“Release the Kraken!”
Clash of the Titans was (and still is) a much beloved film from the 80s that tells the tale of a man named Perseus and his quest to save mankind. Based on Greek Mythology, this film was recognized for its skillful use of stop-motion to animate its many monsters. In the 2010 remake of Clash of the Titans, we see creatures like the giant Scorpions, Medusa and the Kraken brought to the big screen using Computer Generated Images (CGI). Both the original and new versions of these creatures have their own merits, but I doubt any amount of CGI can make these creatures look absolutely life-like because they are not real in the first place.
In the remake, Perseus (played by Sam “Avatar” Worthington) falls in love with a lady named Io (Gemma Arterton). She would appear from time to time to guide Perseus on his quest and provide some romantic scenarios that can only be described as awkward. In the original movie, Perseus had his eyes on the girl who would eventually be tied up to be fed to the Kraken, and that was the main reason why Perseus was so determined to kill the Kraken in the first place. If you ask me, I would say the original “rescue the princess” story is far more engaging than the remake’s “rebel against God and all his pets”.
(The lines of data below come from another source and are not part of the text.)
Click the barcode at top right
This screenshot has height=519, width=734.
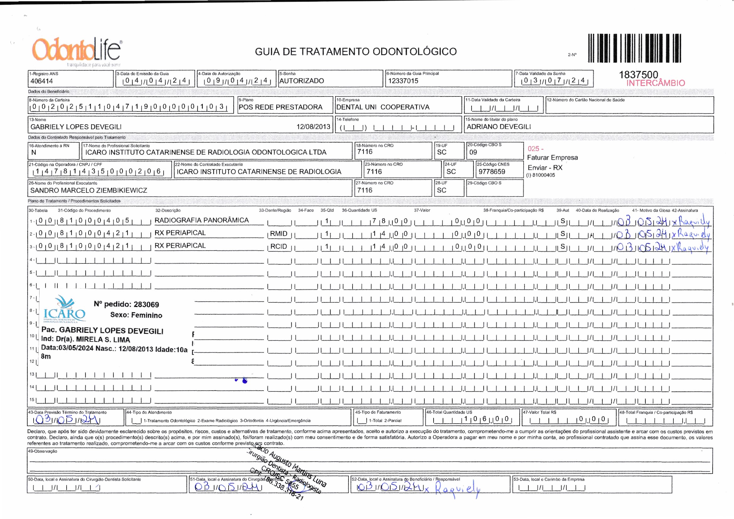coord(634,48)
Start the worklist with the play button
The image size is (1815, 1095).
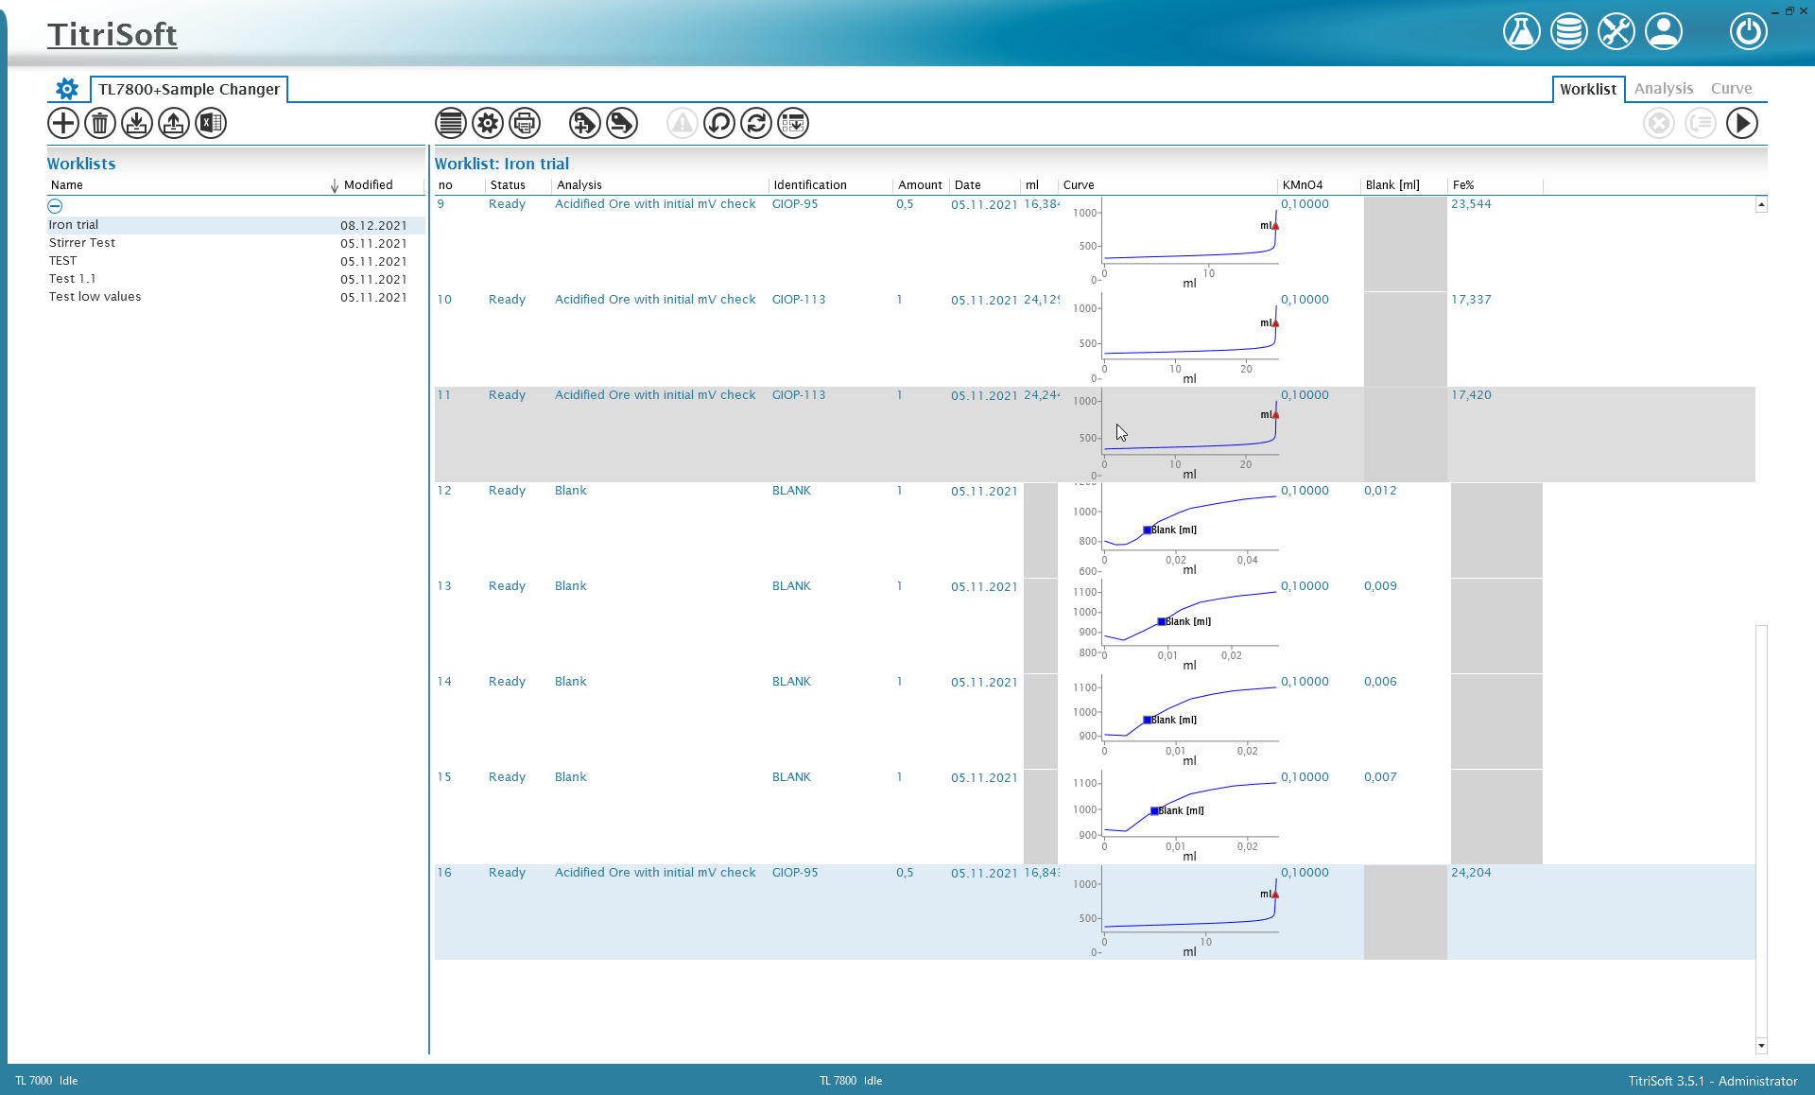coord(1742,123)
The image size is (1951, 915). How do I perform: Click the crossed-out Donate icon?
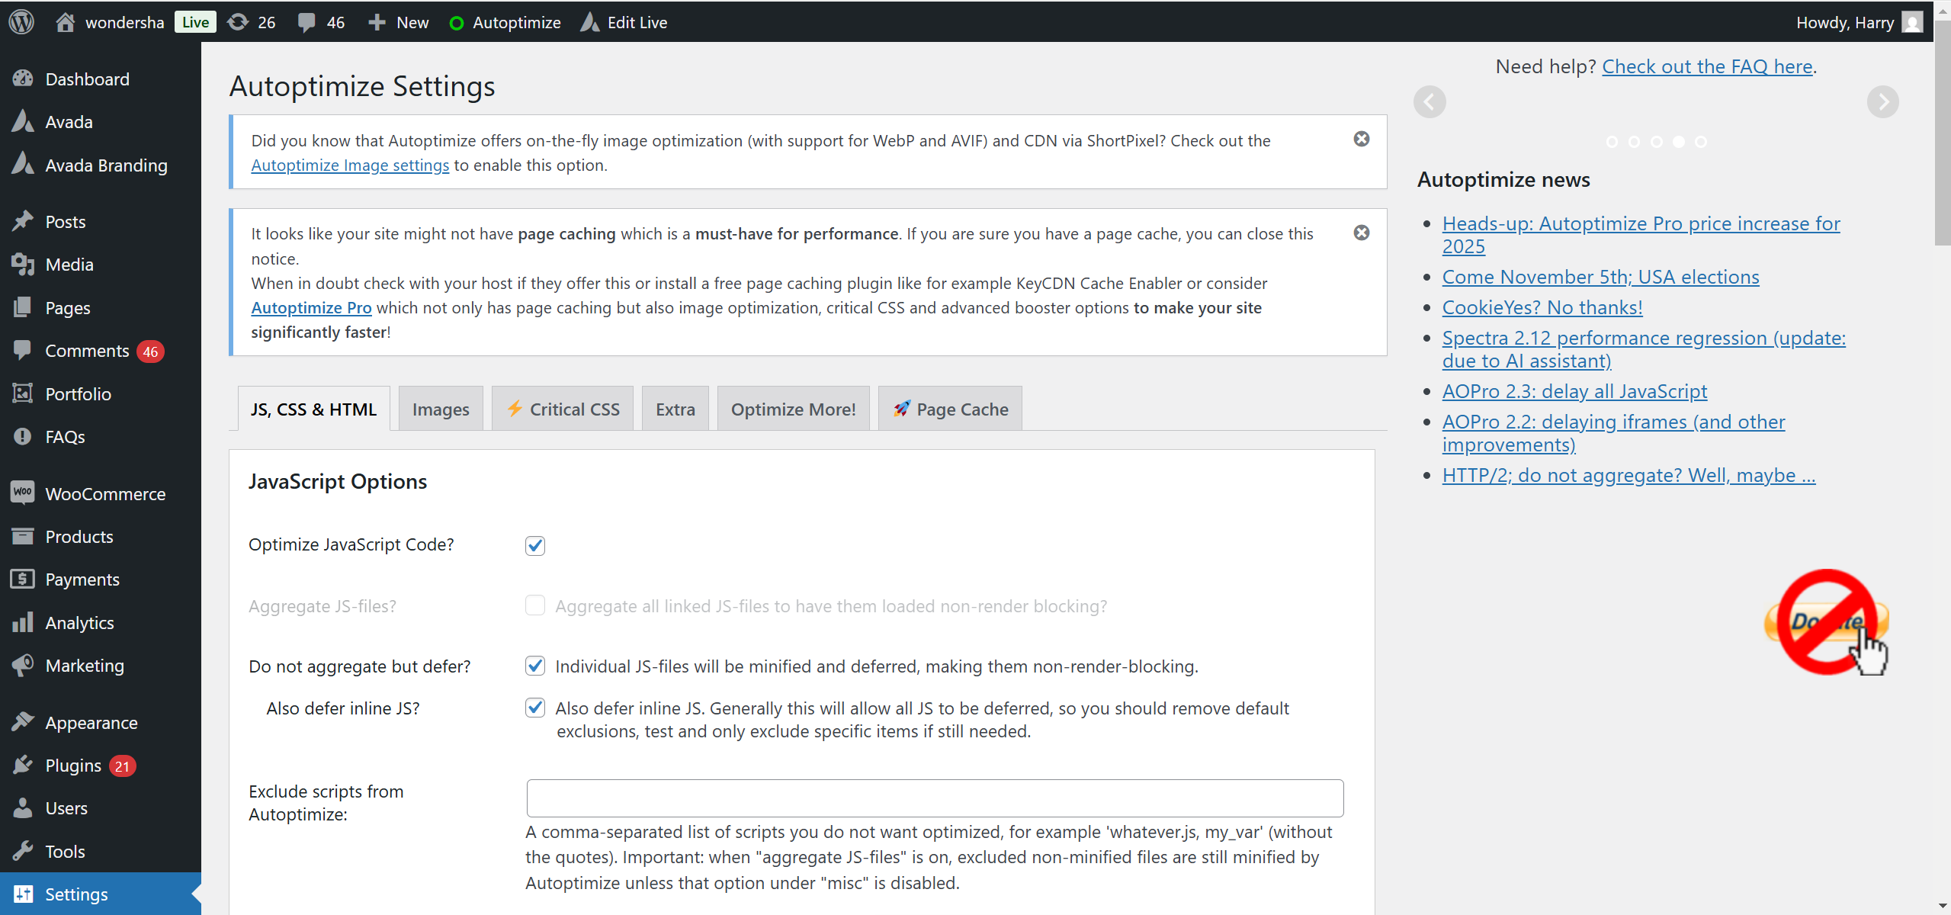point(1827,622)
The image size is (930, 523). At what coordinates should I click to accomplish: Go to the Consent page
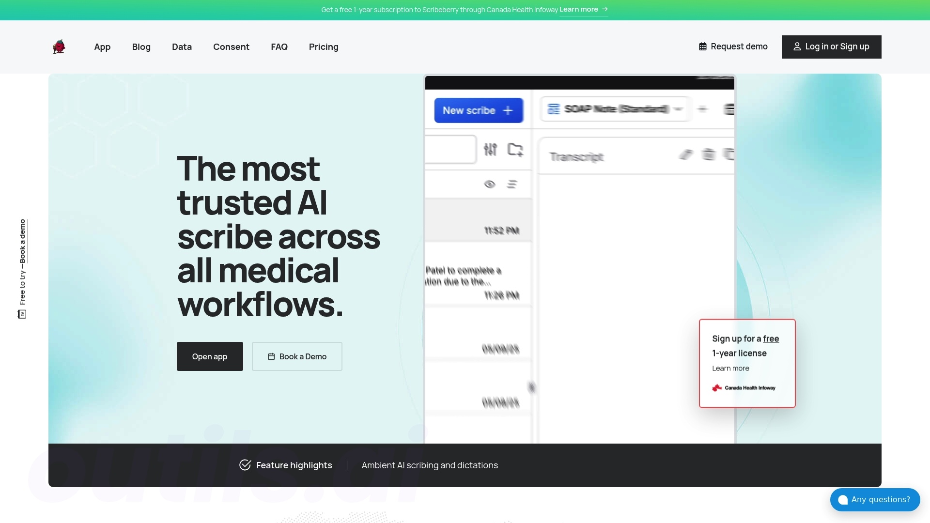point(231,47)
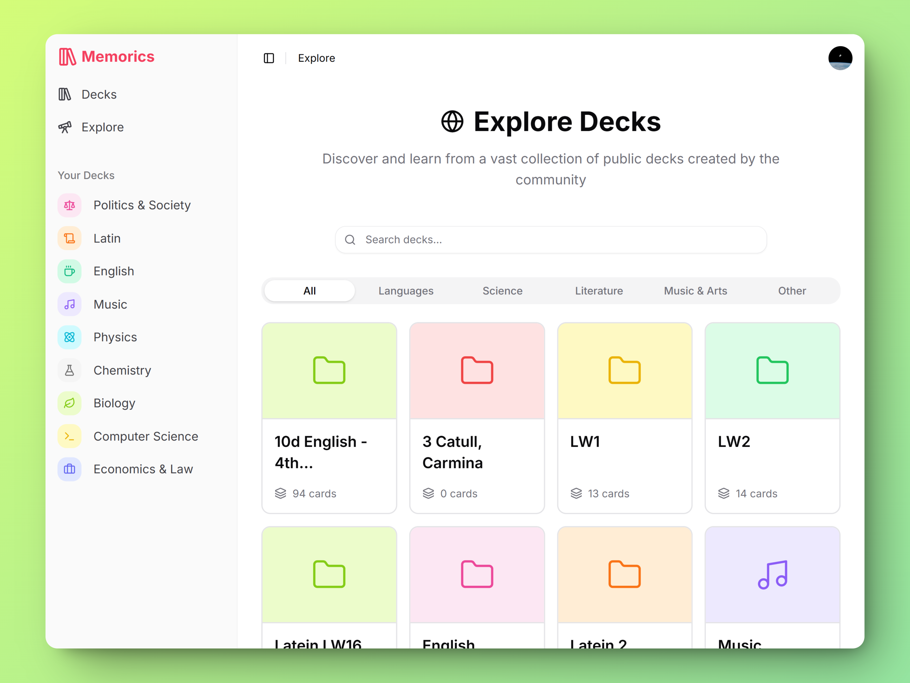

Zeus in the remake is more interesting to me than he was in the original. In the remake, there is an embarrassing shot of Zeus just after he impregnates a woman. But other than that, there isn’t really much to complain about this character. He may have had his lightning bolt stolen in another film Percy Jackson and the Olympians: The Lightning Thief, but he is really a caring god that wants the best for his son Perseus. A sparkling Liam Neeson adds a little more credibility to the remake, and he dishes out the catchphrase “Release the Kraken!” with full seriousness. Also look out for Ralph Fiennes (aka Voldemort from the Harry Potter films) as Hades, the arch rival of Zeus and mastermind of all evil.
I slightly prefer the original Medusa because she (it?) is creepy and scary. She does not feel so much like a woman but more of a monster. On the flip side, I also like the new Medusa because she is more of a woman. The transformation of her face when she “kills” someone is very cool. I also liked how she was chasing the men all over her house. I cannot remember if it was mentioned in the original movie, but the remake had some interesting background of Medusa, including how her life got destroyed by certain godly events.
If you enjoyed the Alien vs. Predator films (you know who you are), then you will most likely get a kick out of Clash of the Titans. Both original and remake has an abundance of a) humans running away from monsters, or b) the other way round. Now if only someone would make a “special edition” of the original film like they did with Star Wars. (Hmm… maybe not.)